**EXCERPTED PASSAGE**

━━━━━━━━━━━━━━━━━━━━

Aylito underwent TT surgery previously to save the sight in her right eye. We caught up with her a few years later to try and understand the effect this Orbis intervention has had on her life.

I used to strug­gle with my vision before I had a surgery with the help of Orbis.”

When we first met Aylito five years ago, she was blind in her left eye and at risk of losing the sight in the other due to trachoma, the world’s leading cause of infectious blindness. Had she not undergone Orbis supported TT surgery on her right eye, she most likely would have gone blind.

Luckily, Aylito had the sight saving surgery in time. We returned to her home five years later, to see how she was progressing.

We met Aylito near a water point, which is near to a main road, and she leads us to her home. Her home is at least a ten-minute difficult, steep, unsteady climb, with steps here and there, on an extremely narrow path. It’s hard to imagine this walk would be possible without your sight.

Aylito’s home consists of two small traditional huts, and a small yard. It is surrounded by a wooden fence, and moringa trees growing near the door. Two of Aylito’s seven children greet us, as well as a tiny kid goat. “I sent all of my kids to school,” she says.

Aylito’s children also help her with the household chores: “They collect firewood [and] sell it… they also help me out with household chores and fetch drinking water.” She explains that all her children are very healthy – “including myself especially since having the surgery!”

━━━━━━━━━━━━━━━━━━━━

**SOURCE DATA**
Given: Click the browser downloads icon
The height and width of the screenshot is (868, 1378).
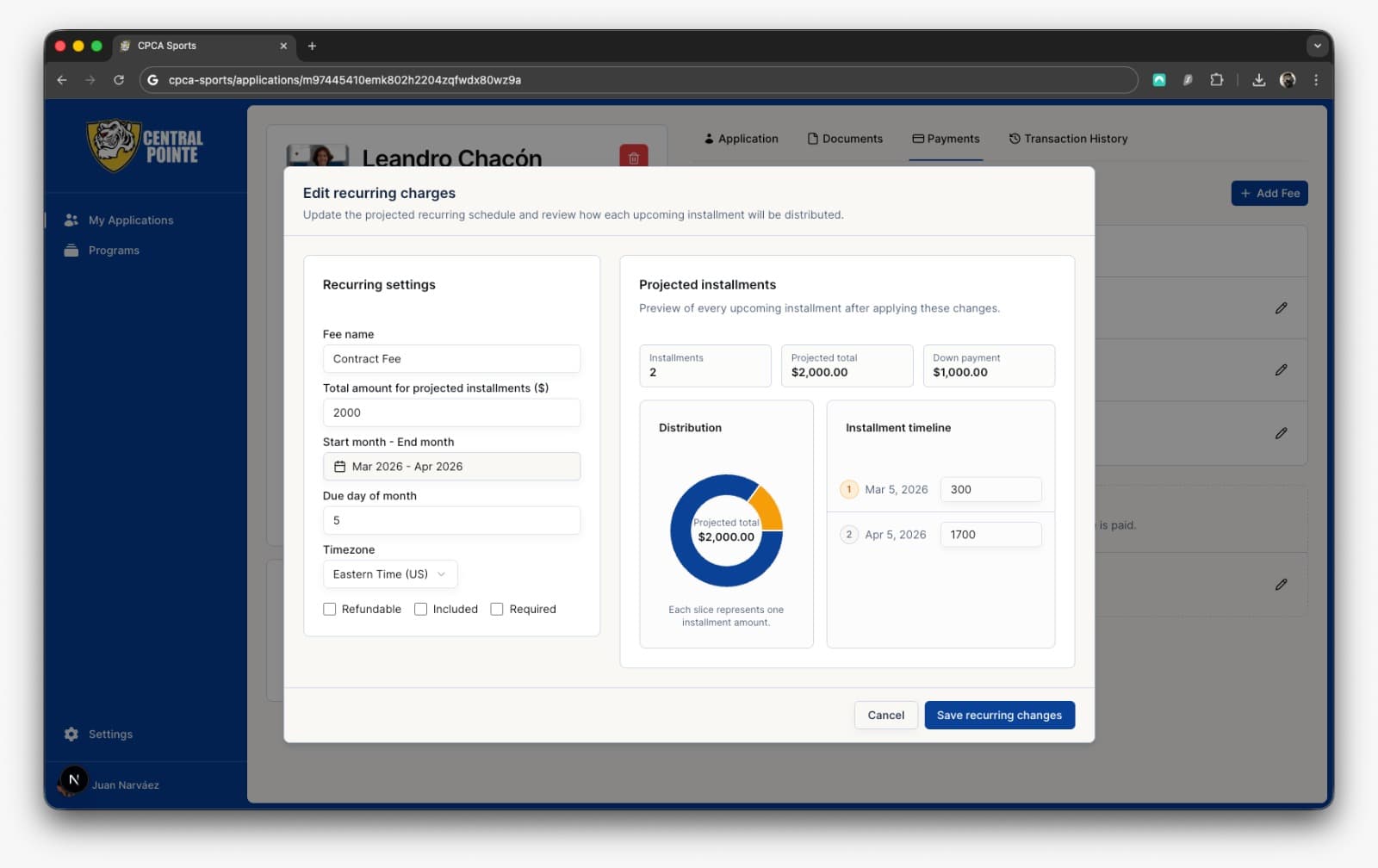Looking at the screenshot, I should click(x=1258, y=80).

━━━━━━━━━━━━━━━━━━━━

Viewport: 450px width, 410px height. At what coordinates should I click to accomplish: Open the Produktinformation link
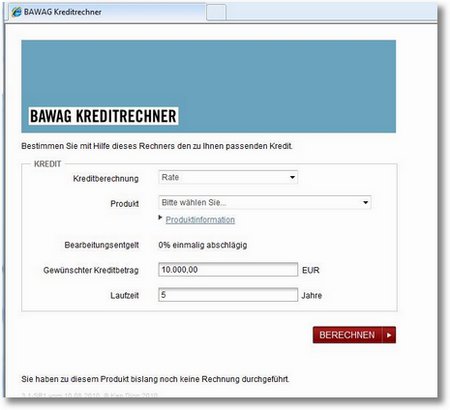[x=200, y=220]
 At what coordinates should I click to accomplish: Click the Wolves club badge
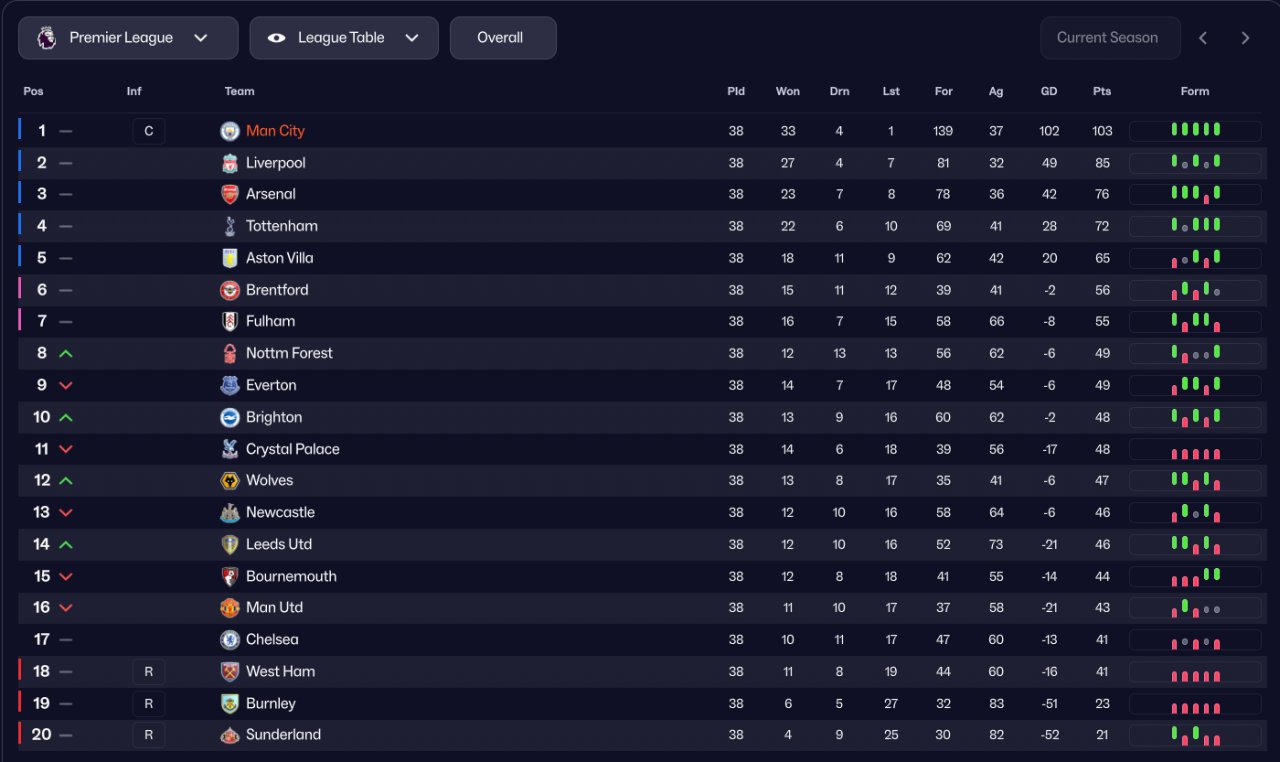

━━━━━━━━━━━━━━━━━━━━

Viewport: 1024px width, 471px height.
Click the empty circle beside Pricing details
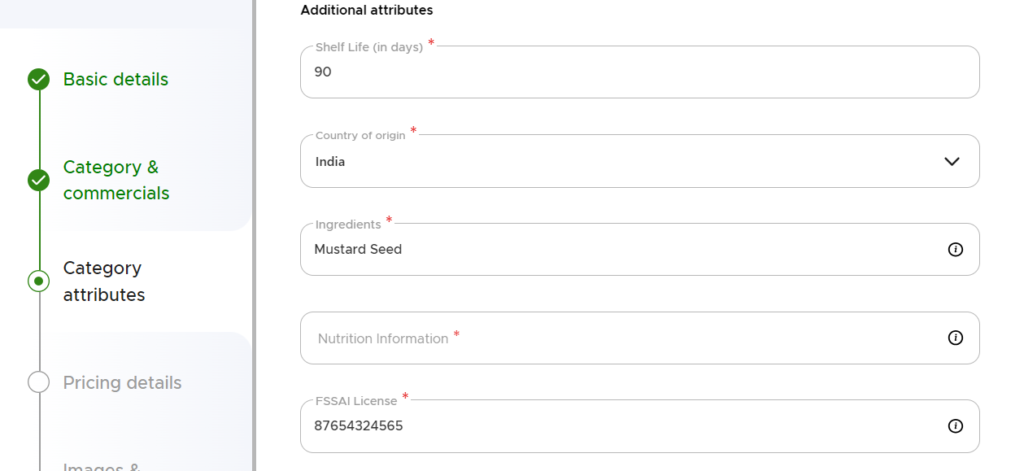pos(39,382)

━━━━━━━━━━━━━━━━━━━━

**BRIEF 1**
According to the account of Aylito's eye surgery, what is trachoma?
**BRIEF 2**
Continue the account of Aylito's eye surgery from the point where it stops.

**YOUR RESPONSE 1**
It is the world's leading cause of infectious blindness.

**YOUR RESPONSE 2**
Ten family members live here altogether. Aylito’s husband tends a small bit of land but has taken an additional wife. Her eldest son has dropped out of school and married and is working to support the family. They also live there.

Aylito is a housewife, and cares for her children. However, before her operation, this was becoming impossible for her. She explains, “I used to struggle with my vision before I had a surgery with the help of Orbis. It started with some pain, then the pain became severe like a sharp object was planted inside my eye. I found it very hard to do any of the household chores with a constant pain in my eye.”

Despite seeking treatment, eventually Aylito’s condition worsened: “I used eye drops for a while but with no improvement. I could not carry out the household chores. When the pain become intolerable, I would stop doing anything at all.”

An Orbis-trained nurse met her just in time and encouraged her to have surgery. Since then, she tells us happily, she has had no problems with her vision at all. And she is careful to maintain this healthy vision, for herself and her family, and encourages hygiene to stop infection: “Every morning and after returning from using a toilet, I encourage them to wash their face and hands with soap.”

It’s clear that the surgery has helped ease Aylito’s life – it’s hard to imagine how she would have coped had she been left blind. It seems that the most important thing for her, like most other mothers, is that she can care for her children.

Now I am enjoy­ing my healthy vision. For this, I am liv­ing with my chil­dren with peace.”